→ **Passage**:
○ ○ ○ ○

Making history, preserving history
Published 8:00 am Friday, September 9, 2022
It was exciting to be an integral part of history being made on Saturday, August 27, 2022, when the first-of-its-kind service organization was chartered as the Blue Ridge History Lions Club, an official member of the Lions Clubs International family.
Over 100 Lions and guests met at Washington Baptist Church Fellowship Hall in Blue Ridge at a Charter Night dinner to celebrate with–and to see the induction of–twenty-two charter members of the first-of-its-kind club. I am a member of that honored group.
Our expressed mission is the researching, collecting, preserving and sharing of the area’s unique heritage and history.
International Director Dr. Diane Pitts gave the keynote comments and issued an impassioned charge to us charter members (and all in her hearing) to serve our community in a new way with the same dedicated spirit of service that Lions all over the world have done since 1917.
The new club was officially established on May 17 and we are already deep into research and resurrecting memorabilia of the area’s history. A new Blue Ridge Branch of the Greenville County Library system is being finalized that will have a dedicated room for such materials.
Since Dr. Drew Hines and I have recently done Bicentennial histories of the two oldest churches in the area, Washington Baptist and Gowensville Baptist, respectively, we were asked to make a historical presentation as “entertainment” for the dinner. We settled on our topics.
A Covid scare for Drew meant a solo stint for me. At the last minute, he was cleared to attend and be recognized as a Lions Past President.
A portable stage with two rocking chairs, a couple of decorative planters, and a historical building backdrop were provided. Appearing solo in a rocking chair made more sense if the information were to be imparted as a storyteller. The thought gave me some comfort since all five segments have been covered in my Twice-told Tales books of the Dark Corner (the Corner is part of the Blue Ridge area).
I began with the known story of gold being discovered in Greenville County in 1802 and four mining companies having operated on the Middle and South Tyger Rivers (changed from Drew’s planned Jug Factory Road production of traditional pottery since that is one of his areas of expertise, not mine). Many Blue Ridge residents have looked for gold nuggets along the Tygers, and a fist-sized gold nugget once was on display in the Washington, DC Museum of Natural History labeled “Gold Ore from Hogback Mountain, South Carolina.”
In contrast, few people know that iron ore assayed at 63 to 69 percent pure iron in a 14-mile vein on Glassy Mountain and surrounding ridges in 1906 led to an offer of $5 million in assistance from Pennsylvania steel interests. When it was discovered that the nearest railroad to bring needed coal for smelting furnaces was five miles away in Landrum and over 100 miles to bring lime needed for smelting, the offer was withdrawn. Since the Glassy Mountain ore was richer than that of Birmingham, AL, our scenic front range of Dark Corner mountains could have been one giant steel mill.

○ ○ ○ ○

→ **Supplied information**:
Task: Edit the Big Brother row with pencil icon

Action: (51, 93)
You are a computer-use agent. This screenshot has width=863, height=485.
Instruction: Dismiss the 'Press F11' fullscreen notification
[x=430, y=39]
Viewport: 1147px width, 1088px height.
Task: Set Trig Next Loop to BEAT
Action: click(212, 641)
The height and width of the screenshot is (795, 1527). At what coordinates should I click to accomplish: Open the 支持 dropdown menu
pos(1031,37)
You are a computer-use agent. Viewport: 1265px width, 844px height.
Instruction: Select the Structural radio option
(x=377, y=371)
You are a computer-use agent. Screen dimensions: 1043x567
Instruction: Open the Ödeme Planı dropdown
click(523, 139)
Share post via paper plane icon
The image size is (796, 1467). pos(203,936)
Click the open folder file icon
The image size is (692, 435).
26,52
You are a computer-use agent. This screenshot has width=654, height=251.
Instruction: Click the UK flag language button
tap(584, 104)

○ ○ ○ ○

→ **Required tasks**:
1. Repeat the Lions Club article word for word between "A Covid scare" and "Blue Ridge area).", inclusive.
2. According to the Lions Club article, how many charter members were inducted at the Charter Night dinner?
The rows were taken from a separate source.

→ **Solved tasks**:
1.
A Covid scare for Drew meant a solo stint for me. At the last minute, he was cleared to attend and be recognized as a Lions Past President.
A portable stage with two rocking chairs, a couple of decorative planters, and a historical building backdrop were provided. Appearing solo in a rocking chair made more sense if the information were to be imparted as a storyteller. The thought gave me some comfort since all five segments have been covered in my Twice-told Tales books of the Dark Corner (the Corner is part of the Blue Ridge area).

2. Twenty-two